WHAT THE TASK REQUIRES: Copy out exactly the lines beginning with the one that contains "Viewport: 1263px width, 607px height." and ending at the last line of the listing, skipping any pictures.

RECORDS FOR THIS EXERCISE:
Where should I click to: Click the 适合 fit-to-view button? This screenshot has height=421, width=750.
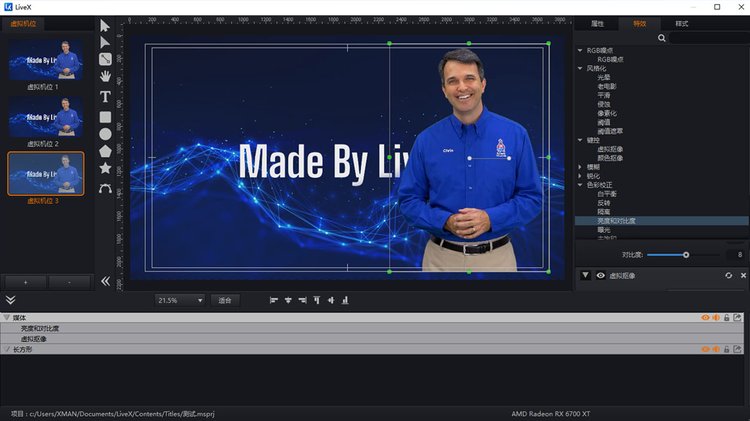pyautogui.click(x=225, y=299)
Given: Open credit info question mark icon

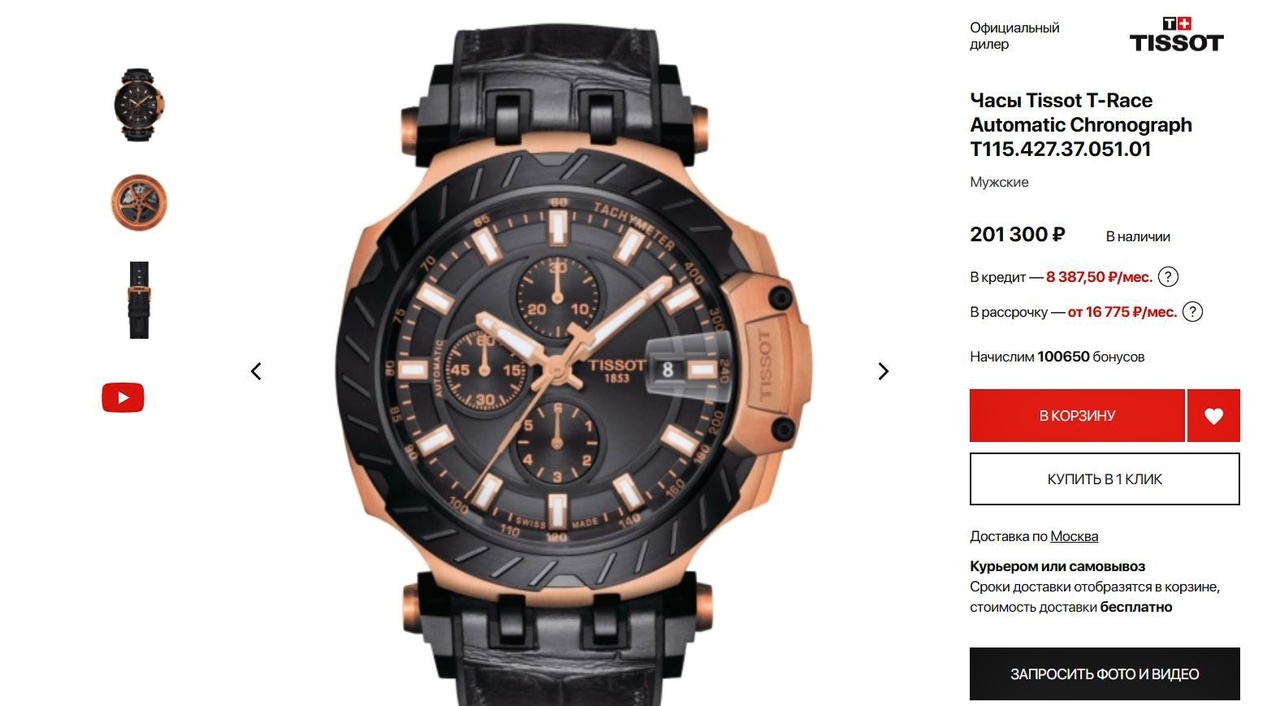Looking at the screenshot, I should tap(1168, 277).
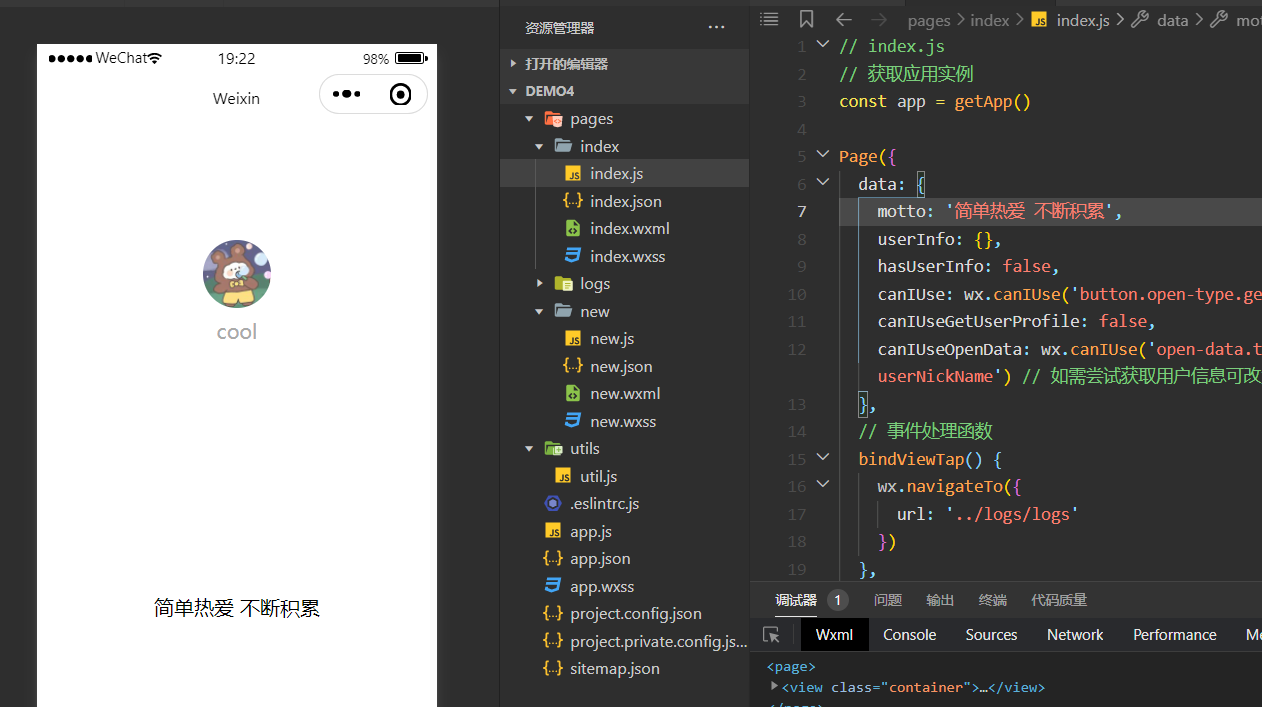Expand the logs folder

(x=540, y=283)
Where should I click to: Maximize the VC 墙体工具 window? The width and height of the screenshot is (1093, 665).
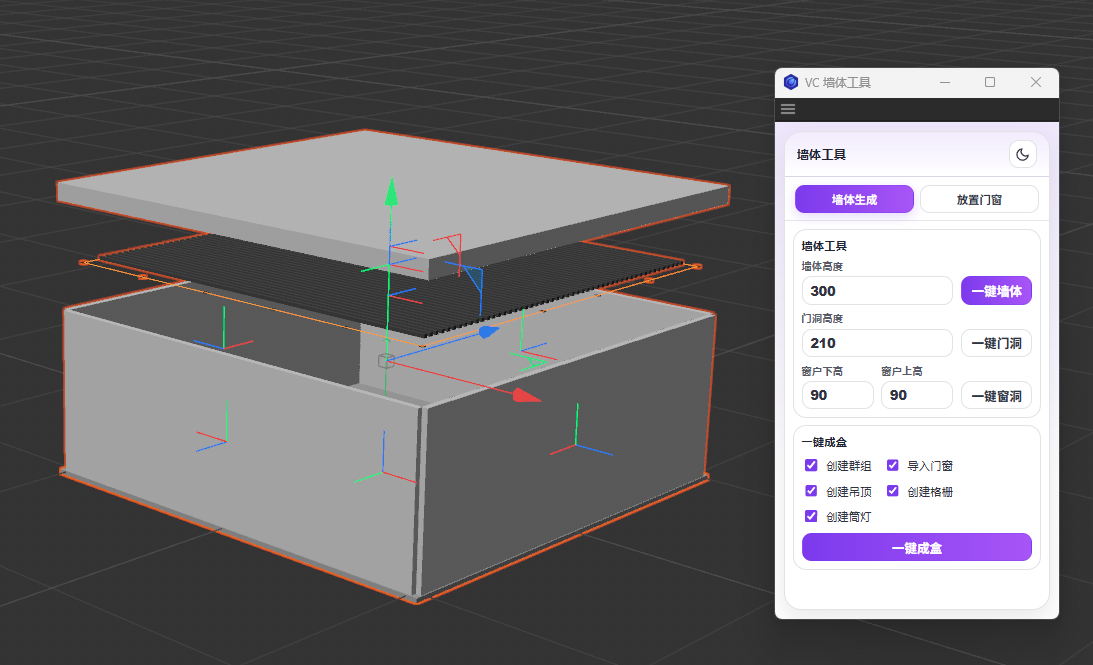click(989, 82)
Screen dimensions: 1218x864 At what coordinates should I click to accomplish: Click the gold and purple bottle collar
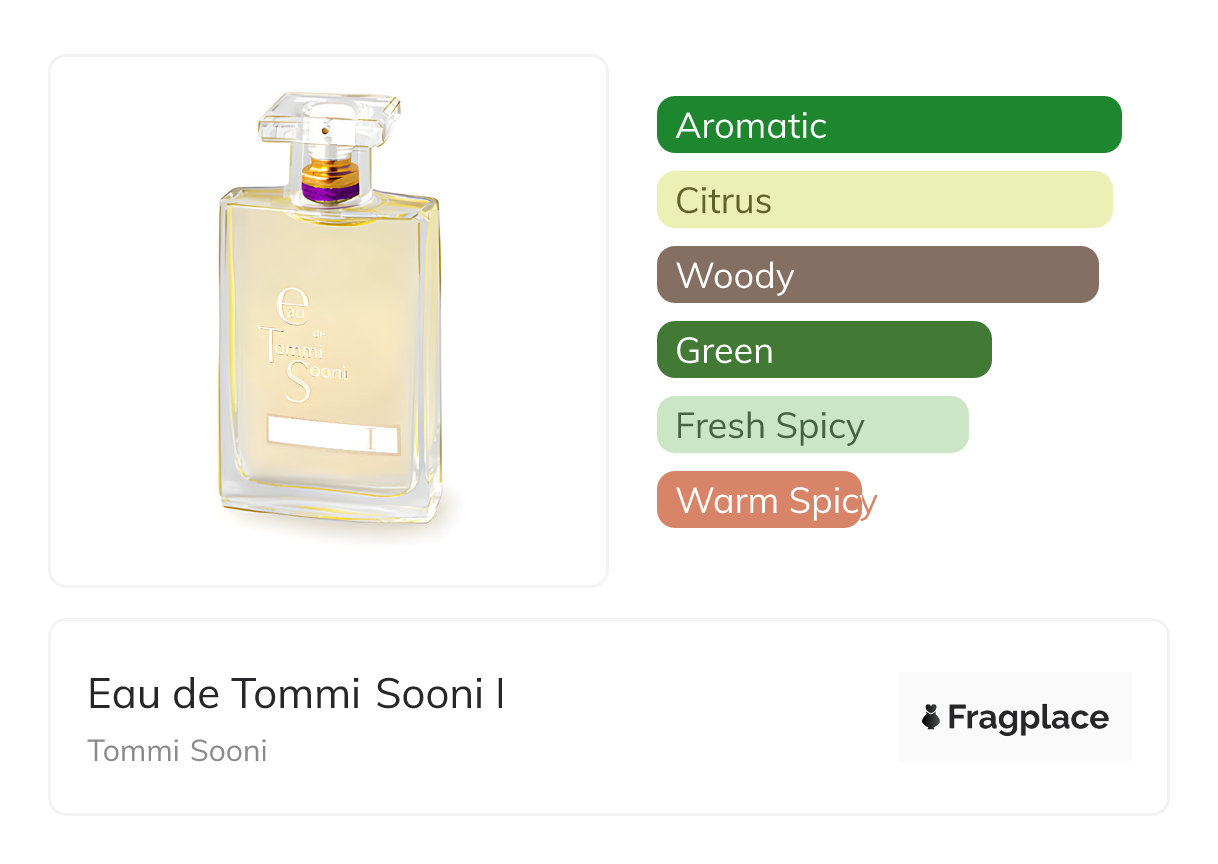pyautogui.click(x=330, y=180)
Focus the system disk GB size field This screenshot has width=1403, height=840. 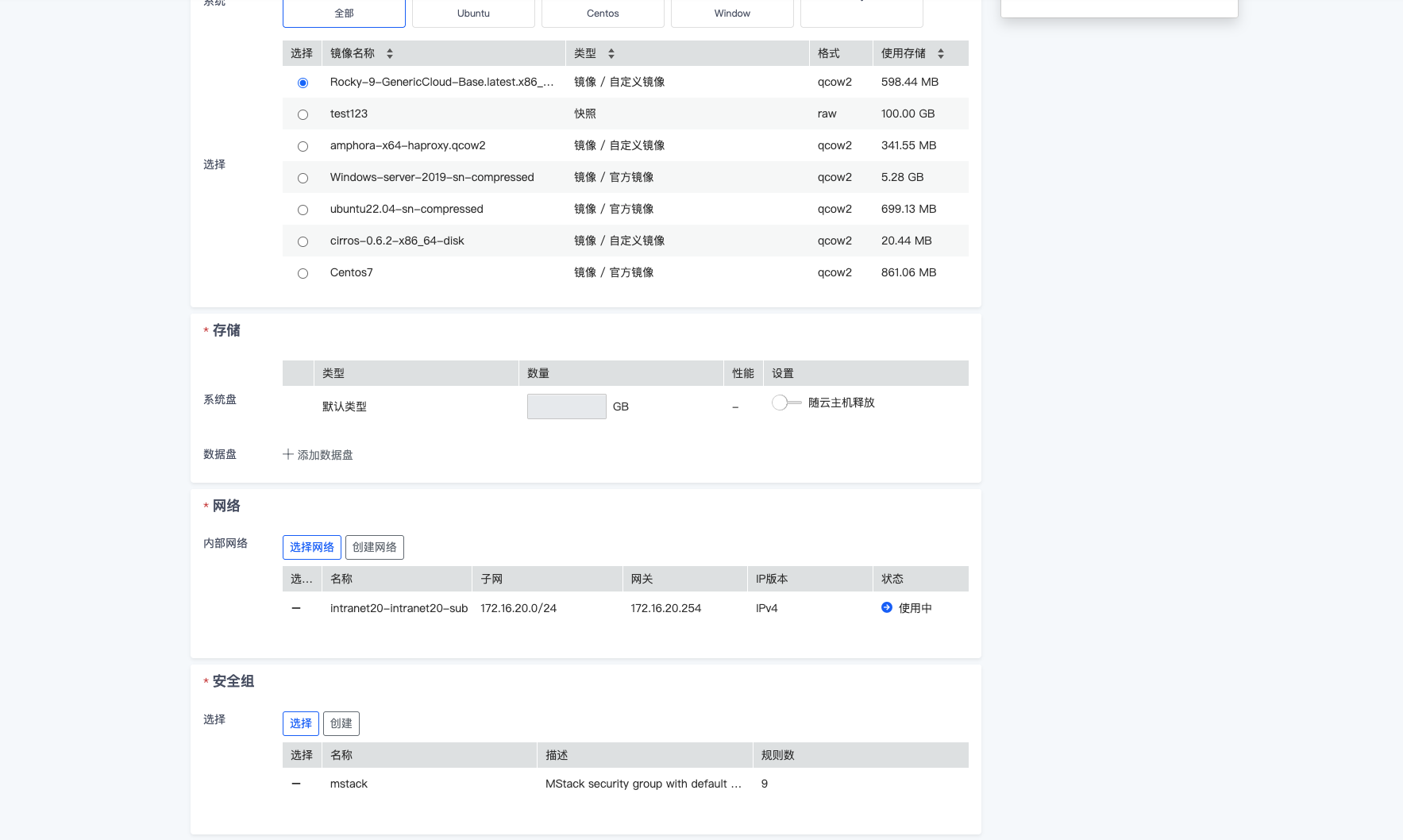tap(566, 407)
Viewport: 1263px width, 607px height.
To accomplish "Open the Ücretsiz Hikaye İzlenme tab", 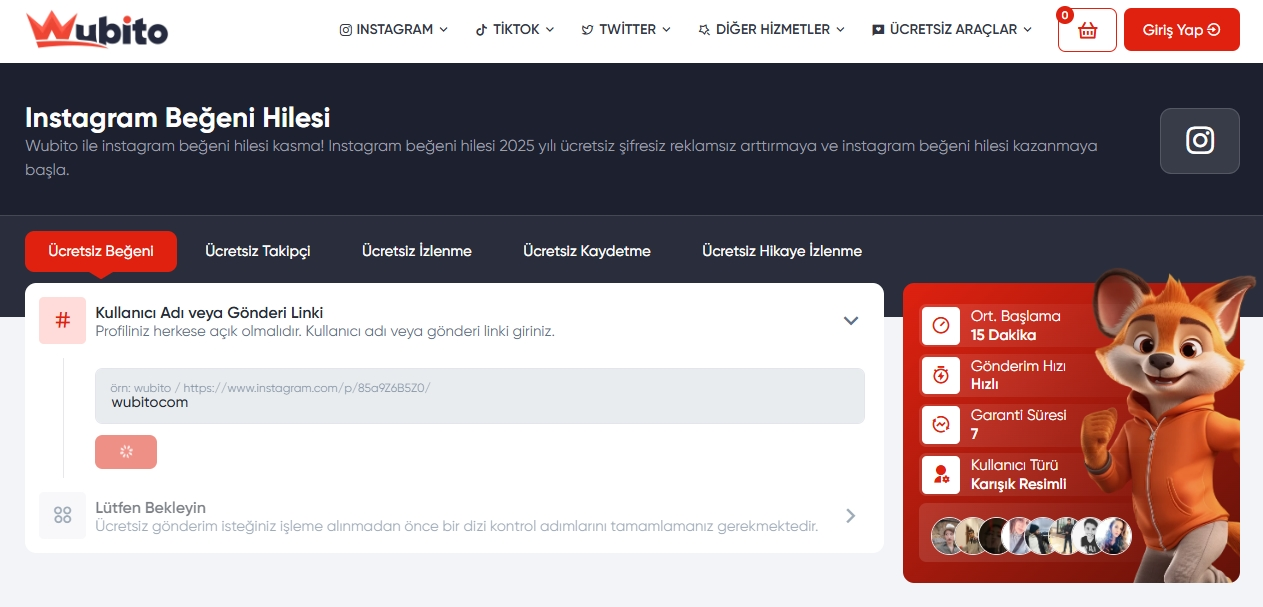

SOLUTION TO THE PROBLEM:
Viewport: 1263px width, 607px height.
To accomplish "Open the Ücretsiz Hikaye İzlenme tab", 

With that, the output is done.